When claims are audited and paid at 85 percent of the contracted rate, supply any requested information to the carrier so it can complete the audit.
• Carriers are limited to asking for only information normally obtained in a physician’s office.
• Interim payments made during the audit, yet determined to be noncovered at the completion of the audit, must be refunded to the carrier within 30 days of its request. Otherwise, the carrier can auto-recoup from any future payments.

Physicians need to ensure that their offices have the resources to meet the standard of the law. Practice management systems must be updated to include the required elements for filing clean claims.
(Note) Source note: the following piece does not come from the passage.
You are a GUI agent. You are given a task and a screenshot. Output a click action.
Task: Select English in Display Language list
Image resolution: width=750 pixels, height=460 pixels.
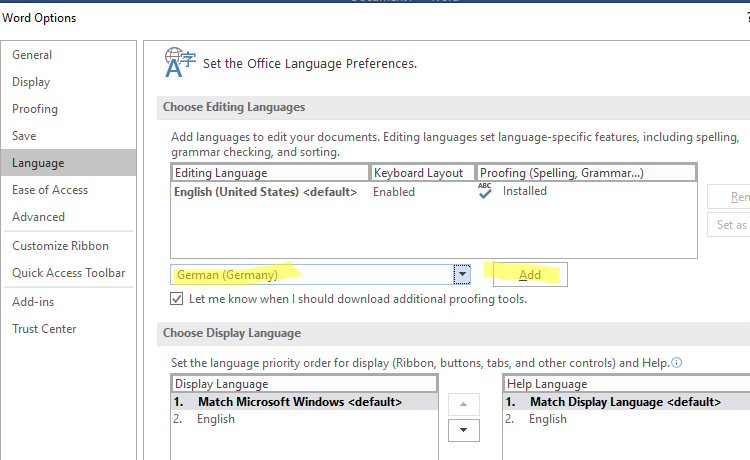click(x=216, y=419)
Some additional tips from TMA Physician Services include:
1. Assign insurance follow-up staff members to particular payers, so they become familiar with those plans.
2. Don’t automatically refile claims that are denied or delayed. Follow up with a phone call first.
3. Prioritize follow-up efforts. The goal is to bring revenue into the practice, so first work the high-dollar claims and those that can be dispatched with ease.
4. Implement a process for tracking and monitoring claims.
5. Remember, staff errors can serve as a training opportunity. By identifying problem areas in staff performance, you can alter procedures and establish guidelines for better operations.

TMA will offer a practice management seminar on filing clean claims on June 11 in Dallas. For more details, contact TMA at 800-880-1300 or register online at www.texmed.org.

Continuing to submit claims that reflect the Medicare standard leaves a practice unprotected under the law and gives physicians little leverage with legislators or regulatory agencies. The benefit will be timely payment or an increase in reimbursement for the services you provided.